Immediately, they became a memory no more real than myth.

    
He was
in the eye of the twister. It was absolutely quiet, and absolute quiet—like
total darkness—is a terrifying absence filled with the whispers of ghosts and
gods. He looked up toward the mouth of the funnel and saw a face as passive as
that of a sphinx. Lips parted, and lightning flashed. Current streamed down the
cone. After the glare subsided, the lips had become a crack, and through that
crack was the end of the world.

    
Rashid
had called it the nunc—the gap between form and substance.

    
The
place where things get lost and never found.

    
Raszer
felt his feet leave the ground as his body began a slow, spinning ascent. The
interior walls of the vortex became walls of flesh, yielding as he approached
the mouth. He gasped for breath. The cyclone had sucked all the air out of him.

    
“You can
still choose me,” he heard her say from all directions.

    
“Not in
a million years,” he answered. “Let me go so I can kill you.”

    
His feet
suddenly hit the ground, and he fell to his damaged knee. There was a great
weight on him, and no air in his lungs. He staggered to his feet and lurched
left and right, trying to dislodge the parasite from his back. Her arm was at
his throat, a leg coiled around his midsection. He couldn’t see the face, but
he knew from the scent that Layla Faj-Ta’wil had emerged intact from the
vortex. He peeled her fingers from his neck for long enough to swallow a gulp
of air and asked, “Who the hell are you?”

    
“I’m the
one who knows you,” she answered. “I’m the one who
wants
you.”

    
For a
frightening instant, it felt good to be wanted that badly.

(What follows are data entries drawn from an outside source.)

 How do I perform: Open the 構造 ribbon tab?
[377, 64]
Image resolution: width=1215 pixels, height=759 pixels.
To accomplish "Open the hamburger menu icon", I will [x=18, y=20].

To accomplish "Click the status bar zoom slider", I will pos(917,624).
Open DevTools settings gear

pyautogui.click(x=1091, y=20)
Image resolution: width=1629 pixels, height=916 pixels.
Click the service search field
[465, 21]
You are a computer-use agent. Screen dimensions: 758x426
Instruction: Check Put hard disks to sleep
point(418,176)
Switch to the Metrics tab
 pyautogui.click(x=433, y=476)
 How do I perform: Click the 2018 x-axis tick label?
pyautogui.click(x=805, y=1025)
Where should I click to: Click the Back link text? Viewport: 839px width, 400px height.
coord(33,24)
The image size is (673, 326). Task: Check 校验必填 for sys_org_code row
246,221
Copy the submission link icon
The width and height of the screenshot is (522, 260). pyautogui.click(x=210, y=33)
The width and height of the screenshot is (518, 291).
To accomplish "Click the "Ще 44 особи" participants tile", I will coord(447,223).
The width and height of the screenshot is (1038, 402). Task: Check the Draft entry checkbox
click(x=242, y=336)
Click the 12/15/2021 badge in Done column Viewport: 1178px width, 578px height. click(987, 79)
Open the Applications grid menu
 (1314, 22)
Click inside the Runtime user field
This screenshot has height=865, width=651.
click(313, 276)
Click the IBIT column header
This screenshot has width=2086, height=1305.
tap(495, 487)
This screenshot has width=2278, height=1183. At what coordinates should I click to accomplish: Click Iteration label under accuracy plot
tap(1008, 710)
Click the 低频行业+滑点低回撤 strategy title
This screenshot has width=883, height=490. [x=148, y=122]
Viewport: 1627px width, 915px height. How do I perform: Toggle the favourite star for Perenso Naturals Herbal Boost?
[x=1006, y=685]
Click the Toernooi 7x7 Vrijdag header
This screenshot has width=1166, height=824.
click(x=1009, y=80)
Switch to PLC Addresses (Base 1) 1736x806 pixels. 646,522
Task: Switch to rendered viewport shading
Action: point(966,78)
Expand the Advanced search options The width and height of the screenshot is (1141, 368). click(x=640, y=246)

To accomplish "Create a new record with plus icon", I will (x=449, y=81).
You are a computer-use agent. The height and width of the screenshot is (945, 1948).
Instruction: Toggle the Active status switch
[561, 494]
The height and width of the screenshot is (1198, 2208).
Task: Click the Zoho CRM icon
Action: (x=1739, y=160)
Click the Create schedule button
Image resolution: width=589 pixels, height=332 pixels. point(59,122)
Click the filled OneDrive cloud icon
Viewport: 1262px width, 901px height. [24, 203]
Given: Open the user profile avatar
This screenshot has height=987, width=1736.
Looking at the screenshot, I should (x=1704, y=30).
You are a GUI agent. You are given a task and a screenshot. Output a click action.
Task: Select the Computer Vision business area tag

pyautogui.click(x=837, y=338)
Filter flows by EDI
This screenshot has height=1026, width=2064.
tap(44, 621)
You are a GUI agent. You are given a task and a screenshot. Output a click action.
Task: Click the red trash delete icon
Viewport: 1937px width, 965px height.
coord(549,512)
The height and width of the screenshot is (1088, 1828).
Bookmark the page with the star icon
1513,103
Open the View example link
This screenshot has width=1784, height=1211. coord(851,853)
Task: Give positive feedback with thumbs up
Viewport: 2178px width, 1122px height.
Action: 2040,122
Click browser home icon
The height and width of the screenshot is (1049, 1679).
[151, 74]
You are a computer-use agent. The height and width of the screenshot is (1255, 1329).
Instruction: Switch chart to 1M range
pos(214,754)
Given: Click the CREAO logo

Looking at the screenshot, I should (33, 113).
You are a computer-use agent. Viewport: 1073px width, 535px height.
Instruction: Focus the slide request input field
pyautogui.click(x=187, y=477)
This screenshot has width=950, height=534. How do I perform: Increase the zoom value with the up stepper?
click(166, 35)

Then he said, “I’m
not available.”

    
“Then no
one will have you,” she breathed, and slipped from his body like a sheath of
skin, coiling at his feet and flicking an adder’s tongue. The snake drew back
its head and readied its attack. Raszer looked up and saw that the Kurdish
forces had contained the fortress guard, and that the first chopper had landed.

    
“Goddamnit!”
he howled. “Will somebody kill this thing?!”